Sam Rockwell delivers another in his long line of excellent performances as Sam Bell, the sole inhabitant of a mining station on the Moon, which harvests the element needed to produce clean fusion energy on Earth. Sam is nearing the end of his tenure on the station and longs to return to his wife Tess (Dominique McElligott) and infant daughter Eve, who he only sees through taped messages. The satellite up-link is down and greater communication with Earth is impossible. The loneliness and isolation are affecting Sam and he begins seeing things-or is something bigger going on?
As stated, Rockwell is excellent, as is Kevin Spacey (See No Evil, Hear No Evil) as the voice of GERTY, Rockwell’s computer and robotic assistant, whose creators made less HAL-like with a small screen for emoticons. The film looks great despite a tiny ($5 million) budget, with just enough effects and sets to suspend our disbelief and an economical set-up that limits the number of sets and actors. First time feature director Duncan “son of David Bowie” Jones delivers us a wonderful performance from Rockwell and some great visuals. This is definitely a must-see for sci-fi fans, even though there is one major fault with the film, which is the script.
SPOILERS after the trailer
While hyped as being a return to intelligent sci-fi, the sci-fi side of things mainly serves to give us a mega dose of “WHAT A TWIST!” and “heavy thoughts about what it means to be human via the dilemma of clones”. So Bell is a clone. Okay, fine. It’s hazardous up there, probably hard to get people to sign on at a reasonable rate, and perhaps a remote is too unreliable. What seems silly, though, is that they don’t create a clone when they need one-they have seeming thousands of them sitting in storage. This seems like a very strange misappropriation of resources, which seems to defeat the “cost” angle. Would it really be that hard to get people to sign up? Is it so different from lighthouse keepers and solitary monks?

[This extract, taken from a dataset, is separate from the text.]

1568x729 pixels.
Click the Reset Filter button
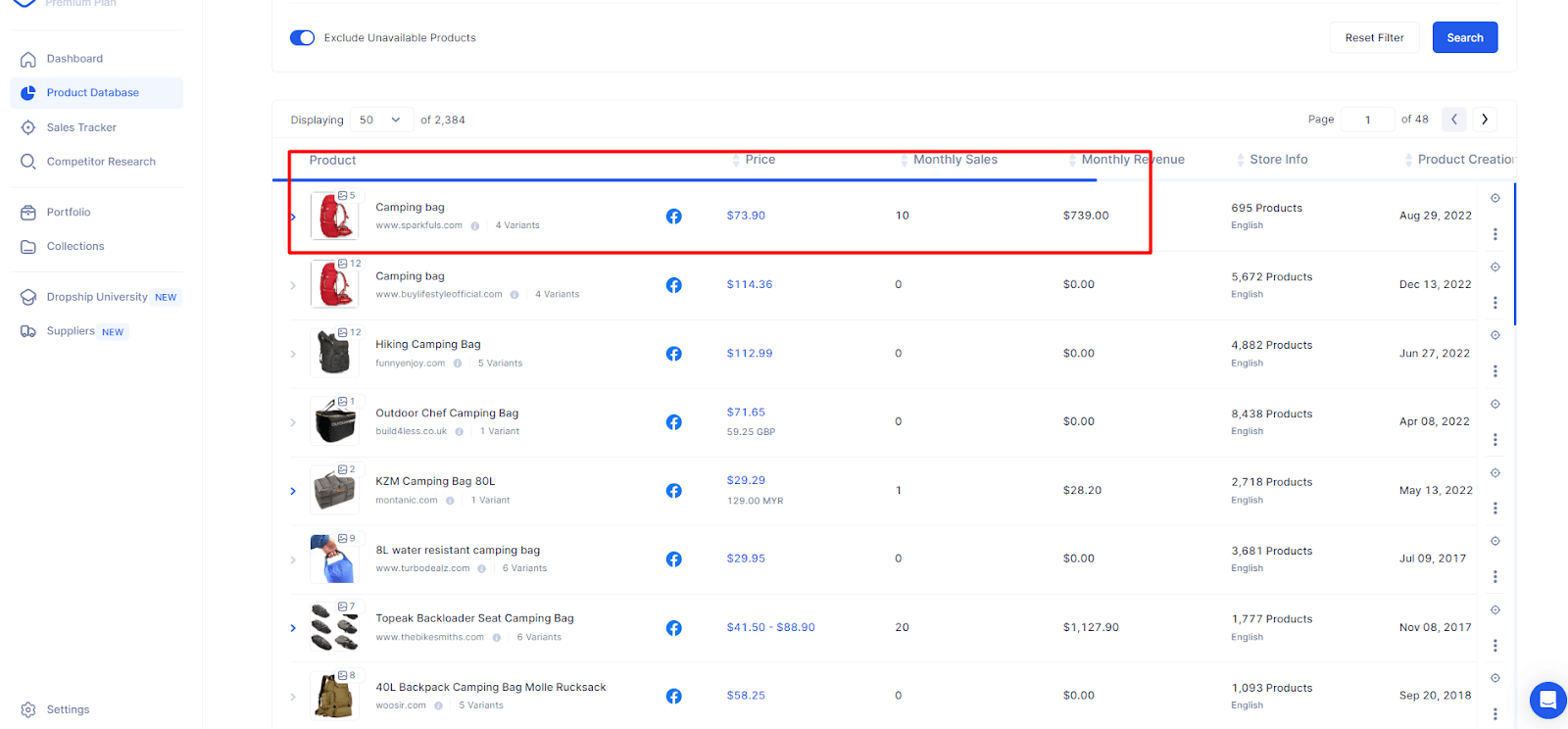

Perhaps the clones are somehow cheaper to feed and house, but all evidence points to the idea that they mostly function like us (though they do seem to expire rather quickly when their time is up, so perhaps they aren’t quite fed like humans). Since they’re still shipping their product to Earth, it just seems more like a vehicle for speculation on the state of being alive and on the moral issues involved than it does a logical or necessary process.
I gotta say that I really loved this movie. I think I’m much more likely to get lost in something like this since it is so well detailed and easily exists in its own well-defined little world.

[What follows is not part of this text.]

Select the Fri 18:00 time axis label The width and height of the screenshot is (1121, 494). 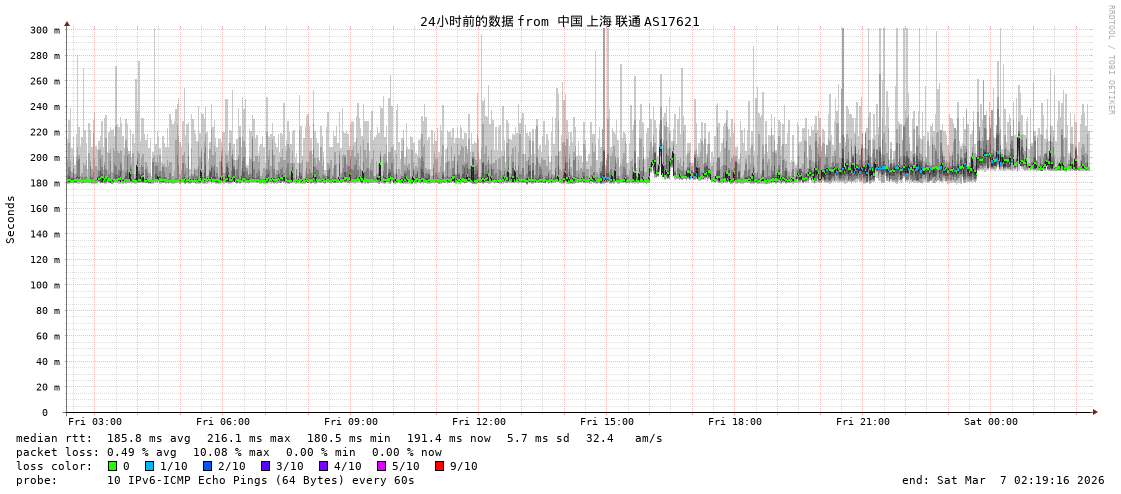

The issue you mention is much less of a problem to me since I was quite happy to watch Rockwell doing his thing in a beautiful set.
I enjoyed it quite a bit, I just think that going in with that stuff spoiled just meant I had more time to think about how it worked. It’s still a good movie, no doubt, I just was left wondering about that stuff.
There is another dimension to this, which you fail to consider. It seems to me that the real issue isn’t the clones, themselves, but their use. We have corporate monopoly of a vital energy resource, whose extraction is based on the ultimate exploitable worker, with built-in planned obsolescence and no rights. Labor you simply dispose of when the contract is up. How ironic at the end that the talk-show host calls Sam an “illegal alien”! Now consider this movie in light of the relentless greed shown by BP in last summer’s oil spill…
Not saying corporations are capable of doing really evil things (when natural rubber stopped being profitable rubber companies abandoned whole colonies of European immigrants brought over to work the rubber plantations cheaply to their fates in South American jungles) just saying that the expense of creating, storing, and disposing of your clone army seems like more of a hassle than just finding some poor schlubs to work slave wages in horrible conditions far from home.